[Data entries]
○ ○ ○ ○ ○
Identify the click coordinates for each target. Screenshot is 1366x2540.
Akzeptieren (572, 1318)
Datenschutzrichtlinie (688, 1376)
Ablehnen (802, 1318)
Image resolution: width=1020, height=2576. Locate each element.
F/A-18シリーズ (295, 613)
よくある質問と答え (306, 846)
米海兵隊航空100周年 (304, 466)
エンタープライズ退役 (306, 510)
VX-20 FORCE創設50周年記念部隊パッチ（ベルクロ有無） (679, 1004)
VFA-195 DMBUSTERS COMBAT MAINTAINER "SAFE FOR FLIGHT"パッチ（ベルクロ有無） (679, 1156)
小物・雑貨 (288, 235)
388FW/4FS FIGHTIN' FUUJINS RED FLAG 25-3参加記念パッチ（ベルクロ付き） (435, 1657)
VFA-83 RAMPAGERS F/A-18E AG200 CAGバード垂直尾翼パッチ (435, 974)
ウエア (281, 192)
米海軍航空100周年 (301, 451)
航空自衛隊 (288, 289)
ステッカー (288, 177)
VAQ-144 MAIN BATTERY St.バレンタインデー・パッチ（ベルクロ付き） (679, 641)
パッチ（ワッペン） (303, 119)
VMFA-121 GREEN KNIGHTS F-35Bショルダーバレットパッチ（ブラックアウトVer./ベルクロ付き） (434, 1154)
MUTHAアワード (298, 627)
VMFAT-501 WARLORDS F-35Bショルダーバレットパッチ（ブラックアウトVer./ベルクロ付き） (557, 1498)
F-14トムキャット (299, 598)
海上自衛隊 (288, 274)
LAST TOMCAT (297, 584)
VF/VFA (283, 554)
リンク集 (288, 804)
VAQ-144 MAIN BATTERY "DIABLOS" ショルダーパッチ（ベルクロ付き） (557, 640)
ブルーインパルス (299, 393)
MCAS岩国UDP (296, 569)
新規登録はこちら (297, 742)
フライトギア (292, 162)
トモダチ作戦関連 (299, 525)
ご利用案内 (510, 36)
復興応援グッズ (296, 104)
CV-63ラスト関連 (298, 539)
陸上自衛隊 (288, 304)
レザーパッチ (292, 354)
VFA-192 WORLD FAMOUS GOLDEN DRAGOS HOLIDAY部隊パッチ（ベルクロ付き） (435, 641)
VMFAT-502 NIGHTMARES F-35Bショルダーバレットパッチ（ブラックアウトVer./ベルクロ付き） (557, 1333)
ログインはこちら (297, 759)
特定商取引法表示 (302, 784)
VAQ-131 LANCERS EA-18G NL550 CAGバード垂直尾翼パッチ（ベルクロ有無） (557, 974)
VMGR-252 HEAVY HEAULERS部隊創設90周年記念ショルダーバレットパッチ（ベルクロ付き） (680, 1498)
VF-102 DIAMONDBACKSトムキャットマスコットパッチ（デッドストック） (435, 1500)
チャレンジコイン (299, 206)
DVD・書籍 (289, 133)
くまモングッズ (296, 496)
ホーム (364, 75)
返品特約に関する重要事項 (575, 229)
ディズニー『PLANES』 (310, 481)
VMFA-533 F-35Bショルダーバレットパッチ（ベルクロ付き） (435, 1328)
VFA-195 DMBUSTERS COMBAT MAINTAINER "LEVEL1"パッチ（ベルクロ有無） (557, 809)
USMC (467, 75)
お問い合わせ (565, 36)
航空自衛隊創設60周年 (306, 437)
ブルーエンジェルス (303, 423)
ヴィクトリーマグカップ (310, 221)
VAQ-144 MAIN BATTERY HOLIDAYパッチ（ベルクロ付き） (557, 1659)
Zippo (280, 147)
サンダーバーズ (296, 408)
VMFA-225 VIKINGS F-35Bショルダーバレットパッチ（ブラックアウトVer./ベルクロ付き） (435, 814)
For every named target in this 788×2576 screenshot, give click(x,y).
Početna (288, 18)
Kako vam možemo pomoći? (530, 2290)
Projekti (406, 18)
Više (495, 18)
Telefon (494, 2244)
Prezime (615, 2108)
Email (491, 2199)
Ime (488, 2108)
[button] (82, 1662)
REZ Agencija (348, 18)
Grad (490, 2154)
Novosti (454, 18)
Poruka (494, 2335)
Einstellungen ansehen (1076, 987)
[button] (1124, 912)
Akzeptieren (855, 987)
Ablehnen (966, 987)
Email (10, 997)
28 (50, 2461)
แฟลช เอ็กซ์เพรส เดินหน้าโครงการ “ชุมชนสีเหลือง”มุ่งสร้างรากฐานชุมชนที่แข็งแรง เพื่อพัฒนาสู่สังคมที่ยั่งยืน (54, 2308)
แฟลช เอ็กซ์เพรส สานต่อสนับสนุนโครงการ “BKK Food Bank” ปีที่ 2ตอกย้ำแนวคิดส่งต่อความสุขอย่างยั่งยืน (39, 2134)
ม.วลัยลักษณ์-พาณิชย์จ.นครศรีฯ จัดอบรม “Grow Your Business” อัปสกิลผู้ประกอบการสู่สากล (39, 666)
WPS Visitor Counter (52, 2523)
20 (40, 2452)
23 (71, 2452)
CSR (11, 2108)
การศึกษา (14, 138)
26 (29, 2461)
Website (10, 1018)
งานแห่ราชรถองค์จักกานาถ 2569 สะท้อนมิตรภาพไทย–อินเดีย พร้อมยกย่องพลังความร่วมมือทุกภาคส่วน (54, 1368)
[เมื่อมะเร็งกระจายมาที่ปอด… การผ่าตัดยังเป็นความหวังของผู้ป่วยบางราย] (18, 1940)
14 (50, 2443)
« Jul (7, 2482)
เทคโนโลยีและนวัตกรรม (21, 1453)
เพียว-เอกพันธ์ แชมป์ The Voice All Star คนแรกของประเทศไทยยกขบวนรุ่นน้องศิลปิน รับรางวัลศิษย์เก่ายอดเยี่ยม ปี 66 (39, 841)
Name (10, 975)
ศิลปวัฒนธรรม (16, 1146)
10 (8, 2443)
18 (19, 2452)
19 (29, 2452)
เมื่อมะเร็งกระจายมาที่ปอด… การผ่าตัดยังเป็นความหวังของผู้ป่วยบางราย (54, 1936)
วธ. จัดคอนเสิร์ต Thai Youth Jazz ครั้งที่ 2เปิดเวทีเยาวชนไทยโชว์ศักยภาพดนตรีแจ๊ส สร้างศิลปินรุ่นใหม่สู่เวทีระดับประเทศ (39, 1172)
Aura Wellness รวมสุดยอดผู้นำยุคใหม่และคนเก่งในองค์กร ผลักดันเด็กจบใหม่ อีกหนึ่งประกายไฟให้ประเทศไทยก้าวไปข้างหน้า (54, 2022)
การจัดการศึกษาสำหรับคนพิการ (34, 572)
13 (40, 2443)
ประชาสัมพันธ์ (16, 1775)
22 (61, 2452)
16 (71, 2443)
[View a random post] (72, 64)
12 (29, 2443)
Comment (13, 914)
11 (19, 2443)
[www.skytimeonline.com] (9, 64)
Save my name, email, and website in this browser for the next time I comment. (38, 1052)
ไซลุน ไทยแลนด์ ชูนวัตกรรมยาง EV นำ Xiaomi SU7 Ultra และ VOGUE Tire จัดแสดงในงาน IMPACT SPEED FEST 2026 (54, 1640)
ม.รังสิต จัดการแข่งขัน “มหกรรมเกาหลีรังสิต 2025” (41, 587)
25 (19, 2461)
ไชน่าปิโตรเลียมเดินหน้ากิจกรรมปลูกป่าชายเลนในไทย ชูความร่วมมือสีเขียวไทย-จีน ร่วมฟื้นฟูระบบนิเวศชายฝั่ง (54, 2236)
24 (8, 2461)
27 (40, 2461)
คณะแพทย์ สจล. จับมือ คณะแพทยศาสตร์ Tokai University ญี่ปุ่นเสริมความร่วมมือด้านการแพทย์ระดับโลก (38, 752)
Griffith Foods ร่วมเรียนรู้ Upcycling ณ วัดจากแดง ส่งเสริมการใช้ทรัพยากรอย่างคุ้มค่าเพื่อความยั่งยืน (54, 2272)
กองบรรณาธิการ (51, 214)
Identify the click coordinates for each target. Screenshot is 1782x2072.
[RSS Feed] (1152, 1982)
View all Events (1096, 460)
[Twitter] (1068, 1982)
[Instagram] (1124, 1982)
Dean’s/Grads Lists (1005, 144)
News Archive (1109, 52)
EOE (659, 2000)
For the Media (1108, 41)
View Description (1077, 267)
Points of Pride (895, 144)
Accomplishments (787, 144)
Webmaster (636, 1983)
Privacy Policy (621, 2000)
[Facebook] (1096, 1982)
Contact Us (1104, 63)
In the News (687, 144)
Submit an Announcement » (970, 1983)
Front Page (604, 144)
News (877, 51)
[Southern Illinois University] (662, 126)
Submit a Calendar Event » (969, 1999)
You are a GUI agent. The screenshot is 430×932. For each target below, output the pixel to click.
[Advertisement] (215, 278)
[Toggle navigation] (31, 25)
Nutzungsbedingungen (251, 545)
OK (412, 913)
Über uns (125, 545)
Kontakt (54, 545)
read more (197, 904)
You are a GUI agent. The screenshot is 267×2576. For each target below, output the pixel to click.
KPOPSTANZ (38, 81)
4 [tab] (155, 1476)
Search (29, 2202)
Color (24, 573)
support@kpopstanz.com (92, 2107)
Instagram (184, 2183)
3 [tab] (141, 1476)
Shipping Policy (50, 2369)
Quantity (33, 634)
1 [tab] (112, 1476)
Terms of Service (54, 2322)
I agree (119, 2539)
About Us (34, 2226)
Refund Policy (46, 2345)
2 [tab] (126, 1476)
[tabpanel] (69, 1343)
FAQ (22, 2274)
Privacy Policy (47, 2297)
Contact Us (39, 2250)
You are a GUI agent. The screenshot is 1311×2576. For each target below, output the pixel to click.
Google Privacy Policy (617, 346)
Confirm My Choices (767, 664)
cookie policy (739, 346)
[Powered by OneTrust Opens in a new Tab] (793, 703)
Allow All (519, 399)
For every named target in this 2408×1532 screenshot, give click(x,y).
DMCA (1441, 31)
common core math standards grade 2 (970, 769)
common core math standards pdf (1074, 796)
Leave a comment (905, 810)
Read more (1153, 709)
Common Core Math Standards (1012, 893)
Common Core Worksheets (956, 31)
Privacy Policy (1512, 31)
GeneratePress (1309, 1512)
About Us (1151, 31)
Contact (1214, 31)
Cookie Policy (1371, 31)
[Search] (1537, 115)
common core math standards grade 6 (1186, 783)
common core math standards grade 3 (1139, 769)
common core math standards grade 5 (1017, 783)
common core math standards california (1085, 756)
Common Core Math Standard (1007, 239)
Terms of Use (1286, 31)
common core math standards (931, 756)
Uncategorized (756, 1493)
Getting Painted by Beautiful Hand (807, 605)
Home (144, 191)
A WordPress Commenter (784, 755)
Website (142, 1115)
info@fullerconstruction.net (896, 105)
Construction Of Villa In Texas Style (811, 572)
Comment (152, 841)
○ ○ ○ ○ ○
TASK ->
Print the lines above from the one with "[RSS Feed] (1152, 1982)" through the one with "[Southern Illinois University] (662, 126)", both included, exactly as written and nothing more.

EXERCISE RESULT ->
[RSS Feed] (1152, 1982)
View all Events (1096, 460)
[Twitter] (1068, 1982)
[Instagram] (1124, 1982)
Dean’s/Grads Lists (1005, 144)
News Archive (1109, 52)
EOE (659, 2000)
For the Media (1108, 41)
View Description (1077, 267)
Points of Pride (895, 144)
Accomplishments (787, 144)
Webmaster (636, 1983)
Privacy Policy (621, 2000)
[Facebook] (1096, 1982)
Contact Us (1104, 63)
In the News (687, 144)
Submit an Announcement » (970, 1983)
Front Page (604, 144)
News (877, 51)
[Southern Illinois University] (662, 126)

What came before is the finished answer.